Since its founding in 1996, the organization, which has chapters in 23 states, has helped fund adoptions for more than 2,800 children by providing $8.3 million in adoption assistance grants. This year alone, it will help 400 children find homes and “unite with their families,” as Heaps puts it.

“It feels monumental. Now, 400 children will have warm beds and goodnight stories, things that seem simple but are so critical and life-changing,” she says. “Our goal is 500 kids per year in the future. We never want the reason a child doesn’t come home to be the high cost of adoptions.”

Grants from Gift of Adoption help families with expenses at the end of the adoption process, when they are already matched with a child through an adoption agency.

“We prioritize our grants based on the vulnerability of the child: adoptions that keep siblings together, children with critical medical needs, or children who are older and aging out of an international orphanage—children that don’t have as many opportunities to be adopted,” Heaps says. “We also look at a family’s finances. They have to demonstrate a need, as well as put effort into raising funds for the adoption.”

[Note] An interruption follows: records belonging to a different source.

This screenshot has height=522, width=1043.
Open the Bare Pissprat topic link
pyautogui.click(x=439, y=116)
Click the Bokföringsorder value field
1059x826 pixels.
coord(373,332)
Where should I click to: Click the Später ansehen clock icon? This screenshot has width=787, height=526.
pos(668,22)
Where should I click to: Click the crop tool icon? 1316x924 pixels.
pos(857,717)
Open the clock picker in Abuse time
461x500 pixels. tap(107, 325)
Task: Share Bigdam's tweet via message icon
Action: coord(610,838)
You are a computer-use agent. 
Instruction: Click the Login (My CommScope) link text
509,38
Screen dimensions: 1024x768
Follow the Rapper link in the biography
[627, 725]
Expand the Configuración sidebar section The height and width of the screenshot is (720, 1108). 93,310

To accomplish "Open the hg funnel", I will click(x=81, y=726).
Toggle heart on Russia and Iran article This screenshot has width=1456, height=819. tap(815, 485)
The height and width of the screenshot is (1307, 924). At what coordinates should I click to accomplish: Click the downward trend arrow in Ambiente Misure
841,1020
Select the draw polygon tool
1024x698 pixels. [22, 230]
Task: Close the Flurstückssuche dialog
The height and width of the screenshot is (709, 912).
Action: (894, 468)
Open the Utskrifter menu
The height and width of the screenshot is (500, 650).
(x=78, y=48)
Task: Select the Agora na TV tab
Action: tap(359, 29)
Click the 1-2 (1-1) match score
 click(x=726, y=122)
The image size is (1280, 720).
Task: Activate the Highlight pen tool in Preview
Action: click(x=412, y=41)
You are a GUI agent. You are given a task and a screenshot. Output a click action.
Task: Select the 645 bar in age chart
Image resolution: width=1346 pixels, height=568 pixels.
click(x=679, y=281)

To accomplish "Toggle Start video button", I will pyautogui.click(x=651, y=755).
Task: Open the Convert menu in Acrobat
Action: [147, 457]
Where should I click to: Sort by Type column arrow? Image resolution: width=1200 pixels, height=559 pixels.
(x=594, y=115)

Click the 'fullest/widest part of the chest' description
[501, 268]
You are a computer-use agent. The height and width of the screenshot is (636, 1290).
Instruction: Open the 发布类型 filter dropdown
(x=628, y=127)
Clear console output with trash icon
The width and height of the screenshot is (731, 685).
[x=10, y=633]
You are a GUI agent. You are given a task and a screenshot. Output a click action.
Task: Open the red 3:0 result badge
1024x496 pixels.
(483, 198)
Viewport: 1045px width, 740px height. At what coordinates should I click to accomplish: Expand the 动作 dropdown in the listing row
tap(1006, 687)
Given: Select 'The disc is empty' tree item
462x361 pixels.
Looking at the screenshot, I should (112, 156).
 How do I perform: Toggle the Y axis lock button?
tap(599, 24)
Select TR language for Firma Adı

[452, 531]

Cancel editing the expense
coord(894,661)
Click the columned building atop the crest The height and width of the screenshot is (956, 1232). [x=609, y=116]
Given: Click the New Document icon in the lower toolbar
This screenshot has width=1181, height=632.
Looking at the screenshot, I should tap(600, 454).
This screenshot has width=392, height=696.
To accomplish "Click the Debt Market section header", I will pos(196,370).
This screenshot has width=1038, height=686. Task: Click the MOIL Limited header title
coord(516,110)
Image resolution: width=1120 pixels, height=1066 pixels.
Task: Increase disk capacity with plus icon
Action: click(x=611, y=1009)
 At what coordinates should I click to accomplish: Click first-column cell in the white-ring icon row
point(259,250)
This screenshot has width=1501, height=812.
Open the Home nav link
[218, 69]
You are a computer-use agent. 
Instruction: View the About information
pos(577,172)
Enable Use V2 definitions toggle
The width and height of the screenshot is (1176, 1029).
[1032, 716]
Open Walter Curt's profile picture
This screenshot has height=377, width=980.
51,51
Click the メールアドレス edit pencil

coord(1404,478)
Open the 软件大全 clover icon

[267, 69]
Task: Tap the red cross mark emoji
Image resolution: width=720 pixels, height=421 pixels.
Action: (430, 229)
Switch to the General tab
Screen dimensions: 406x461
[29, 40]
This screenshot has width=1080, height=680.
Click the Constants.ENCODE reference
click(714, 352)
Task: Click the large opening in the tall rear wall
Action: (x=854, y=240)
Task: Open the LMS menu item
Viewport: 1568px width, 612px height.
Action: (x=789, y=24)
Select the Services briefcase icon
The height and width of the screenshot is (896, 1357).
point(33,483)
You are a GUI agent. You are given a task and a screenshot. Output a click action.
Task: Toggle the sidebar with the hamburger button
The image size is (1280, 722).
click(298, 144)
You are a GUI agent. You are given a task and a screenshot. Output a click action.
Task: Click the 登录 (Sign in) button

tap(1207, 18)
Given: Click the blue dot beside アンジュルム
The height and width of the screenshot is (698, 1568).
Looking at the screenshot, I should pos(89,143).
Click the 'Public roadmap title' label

Heaps manages annual giving and donor stewardship for Gift of Adoption, and is also in charge of the organization’s annual fundraising gala—all efforts that bring in funding for these life-changing adoption grants.

She also worked as director of development at the LIFT (Lifting India’s Future Today) Foundation, after earning a master’s in education degree through Notre Dame’s ACE teaching program and spending a year and a half teaching in Chile through an ACE program.

“Notre Dame has a special focus on expanding your horizons, and that certainly happened for me, both physically and mentally, while I was there. Seeing not only what problems exist, but also that individuals have the capacity to affect change—Notre Dame instilled that in me,” Heaps says. “And that is part of what I tell our donors. Even though not everyone is going to be able to adopt a child from another country or with critical medical needs, their support can be part of that story and help these kids come home.”